SHAは、取締役・監査役の指名権、経営上の重要事項に関する拒否権(リザーブドマターズ)、意思決定が行き詰まった場合の解消手続き(デッドロック条項)、株式の譲渡制限や売却時の優先権、関係解消時の出口条項を定める契約です。定款だけでは対応しきれない株主間の権利義務を、具体的に取り決める役割を持ちます。
デッドロックとは何ですか。
デッドロックとは、株主間または取締役会での意見が対立し、重要な経営判断について合意形成ができず意思決定が停滞する状態を指します。出資比率が拮抗している場合や、拒否権の対象事項が広く設定されている場合に発生しやすく、協議のエスカレーションや買取請求といった解消手続きをあらかじめSHAに定めておくことが実務上の対応とされています。
少数出資でも拒否権は持てますか。
出資比率にかかわらず、SHAでリザーブドマターズとして定めた事項については、少数株主にも拒否権を持たせることが可能です。ただし対象事項を広く設定しすぎると、多数株主側の機動的な経営判断を妨げるという逆のリスクが生じるため、双方にとって現実的な範囲に絞り込む交渉が必要になります。

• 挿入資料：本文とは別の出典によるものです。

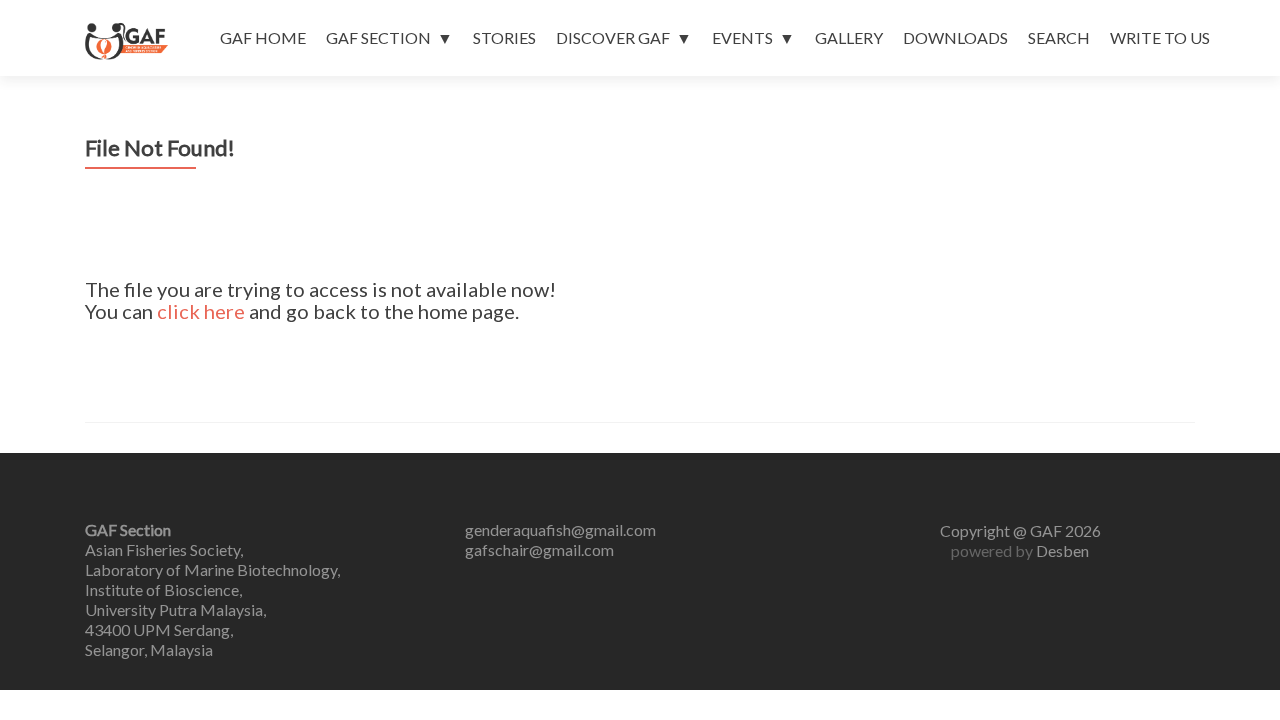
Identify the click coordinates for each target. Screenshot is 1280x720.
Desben (1062, 550)
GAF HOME (263, 37)
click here (201, 311)
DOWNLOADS (955, 37)
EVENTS (742, 37)
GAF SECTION (378, 37)
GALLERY (849, 37)
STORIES (504, 37)
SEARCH (1059, 37)
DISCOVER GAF (613, 37)
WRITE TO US (1160, 37)
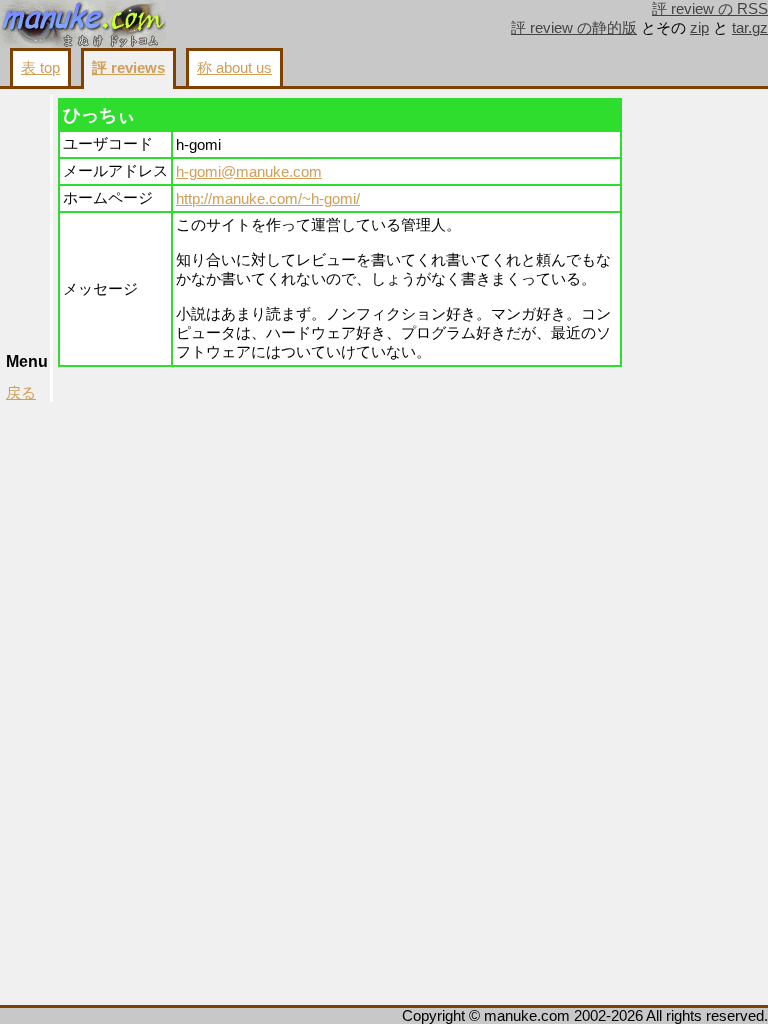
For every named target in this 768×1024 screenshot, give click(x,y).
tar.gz (750, 28)
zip (699, 28)
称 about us (234, 68)
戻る (21, 393)
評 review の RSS (710, 9)
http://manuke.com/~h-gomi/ (268, 199)
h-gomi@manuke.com (249, 172)
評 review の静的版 (574, 28)
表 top (40, 68)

リザーブドマターズ(拒否権事項)はどのように選べばよいですか。
事業目的の変更、増減資、関連当事者取引、役員の選解任、年度予算・事業計画の承認、一定規模を超える新規債務など、事業の方向性や資本構成を大きく変える意思決定を対象にすることが一般的な考え方です。日常的な業務執行の判断まで対象に含めると経営が停滞しやすくなるため、重要性の高い事項に絞ることが実務上のバランスになります。